The dimension data (DIM) layer stores conformed dimension tables — wide tables that represent the people, places, and things your business measures (such as products, locations, and customers). It is built on the concepts of dimensional modeling.
Dimensions must be conformed across your enterprise: the same dimension defined in one business process carries the same meaning in every other. For example, a province code dimension delivers the same information regardless of which business process queries it.
Define dimensions
When you build a bus matrix and divide data domains, define dimensions by analyzing your business processes.
This tutorial uses the e-commerce marketing business unit of Company A. In the transaction data domain, it focuses on the receipt confirmation business process (where a transaction is successful). Each product is assumed to be purchased and received in the same place.
From the product perspective, the following dimensions apply:
-
Product ID
-
Product name
-
Product price
-
Product status: 0: new; 1: idle; 2: second-hand
-
Product category ID
-
Product category name
-
Commodity ID
-
Commodity name
-
Product sales status: 0: normal; 1: deleted; 2: taken off the shelf; 3: never put on the shelf
-
City of the product
-
Province of the product
From the place of receipt perspective, the following dimensions apply:
-
City code
-
City name
-
Province code
-
Province name
Design dimension tables
After defining dimensions, supplement data to generate dimension tables. Apply these constraints to every dimension table:
| Constraint | Value | Reason |
|---|---|---|
| Maximum table size | 10 million rows | Larger tables degrade join performance |
| Join method | MAPJOIN | Optimized for dimension-to-fact joins in MaxCompute |
| Update frequency | Infrequent | Frequent updates increase pipeline complexity |
Choose a dimension table structure
When designing a dimension table, evaluate the four factors below to decide how to structure and split it:
| Factor | When it applies | Recommended approach |
|---|---|---|
| Data stability | Dimension data rarely expires but may update at any time (e.g., member records) | Create a partition to store full snapshots. If some records never change, separate them into a historical table (partitioned by expiration time) and a daily table (currently valid records). |
| Vertical splitting | The table has many unused attribute columns, or too many attributes slow queries | Split into multiple dimension tables by attribute group |
| Horizontal splitting | Some rows are structurally distinct from the rest | Split into separate tables or add multi-level partitions |
| Query time limits | Core dimension tables have strict query time SLAs | Keep the table lean; enforce row count and column count limits |
Design steps
Follow these four steps to design a dimension table:
-
Define and conform dimensions. Establish dimensions and make sure they are conformed — consistent and reusable across all business processes in your enterprise.
-
Identify the primary dimension table. The primary dimension table is an ODS table that synchronizes directly from a source business system. For example, the
s_auctiontable records product information synchronized from the front-end product center system. This is the primary dimension table for the product dimension in this tutorial. -
Identify related dimension tables. The data warehouse aggregates data from multiple source systems. Analyze the business logic to find which tables associate with your primary dimension table. For the product dimension, related dimensions include category, seller, and shop.
-
Specify dimension attributes in two phases:
-
Phase 1: Select or derive dimension attributes from the primary dimension table.
-
Phase 2: Select or derive dimension attributes from related dimension tables — for example, from the category, seller, and shop dimension tables.

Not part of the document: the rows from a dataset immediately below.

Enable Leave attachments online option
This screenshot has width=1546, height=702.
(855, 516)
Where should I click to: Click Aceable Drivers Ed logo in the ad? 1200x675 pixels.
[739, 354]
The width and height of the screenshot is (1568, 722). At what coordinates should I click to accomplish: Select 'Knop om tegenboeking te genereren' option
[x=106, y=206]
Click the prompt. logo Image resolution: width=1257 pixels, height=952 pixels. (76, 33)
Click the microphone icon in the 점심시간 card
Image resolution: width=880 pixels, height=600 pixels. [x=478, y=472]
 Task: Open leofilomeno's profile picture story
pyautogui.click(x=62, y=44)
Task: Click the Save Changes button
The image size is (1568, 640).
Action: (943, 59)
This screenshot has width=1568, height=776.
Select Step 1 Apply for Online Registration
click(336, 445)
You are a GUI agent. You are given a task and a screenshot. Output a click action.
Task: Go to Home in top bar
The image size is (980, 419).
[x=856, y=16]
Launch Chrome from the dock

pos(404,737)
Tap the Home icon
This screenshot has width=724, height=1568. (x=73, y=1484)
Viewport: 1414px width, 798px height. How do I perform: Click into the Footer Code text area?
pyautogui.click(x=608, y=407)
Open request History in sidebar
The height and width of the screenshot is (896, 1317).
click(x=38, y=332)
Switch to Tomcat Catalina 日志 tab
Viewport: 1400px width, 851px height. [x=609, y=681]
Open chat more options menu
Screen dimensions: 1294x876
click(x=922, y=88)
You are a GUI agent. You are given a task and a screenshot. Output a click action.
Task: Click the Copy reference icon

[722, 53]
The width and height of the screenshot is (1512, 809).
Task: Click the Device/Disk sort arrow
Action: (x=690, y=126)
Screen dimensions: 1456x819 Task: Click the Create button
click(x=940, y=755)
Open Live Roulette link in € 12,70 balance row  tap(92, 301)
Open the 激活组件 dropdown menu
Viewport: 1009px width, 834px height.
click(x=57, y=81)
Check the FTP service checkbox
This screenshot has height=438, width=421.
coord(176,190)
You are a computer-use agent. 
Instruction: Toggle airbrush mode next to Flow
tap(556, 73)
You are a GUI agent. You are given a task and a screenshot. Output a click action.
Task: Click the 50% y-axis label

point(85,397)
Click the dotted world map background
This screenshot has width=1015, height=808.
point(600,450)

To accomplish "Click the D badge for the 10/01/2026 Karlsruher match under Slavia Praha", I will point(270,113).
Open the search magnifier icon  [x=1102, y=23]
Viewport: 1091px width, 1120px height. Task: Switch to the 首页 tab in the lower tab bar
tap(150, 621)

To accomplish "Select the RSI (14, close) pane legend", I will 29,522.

When specifying attributes, apply these principles:
-
Generate as many meaningful dimension attributes as possible.
-
Write descriptive labels that make attribute values self-explanatory.
-
Distinguish numeric attributes (e.g., price) from facts (e.g., revenue). Numeric attributes describe the dimension; facts belong in fact tables.
-
Identify common attributes shared across multiple dimensions and promote them to conformed dimensions.
-
Follow DIM layer naming conventions
Name dimension tables using this pattern:
dim_{Abbreviated business unit|pub}_{Abbreviated dimension}[_{Abbreviated custom tag}]
Use pub when a dimension is not specific to any business unit and is shared across the enterprise (e.g., the time dimension or regional information).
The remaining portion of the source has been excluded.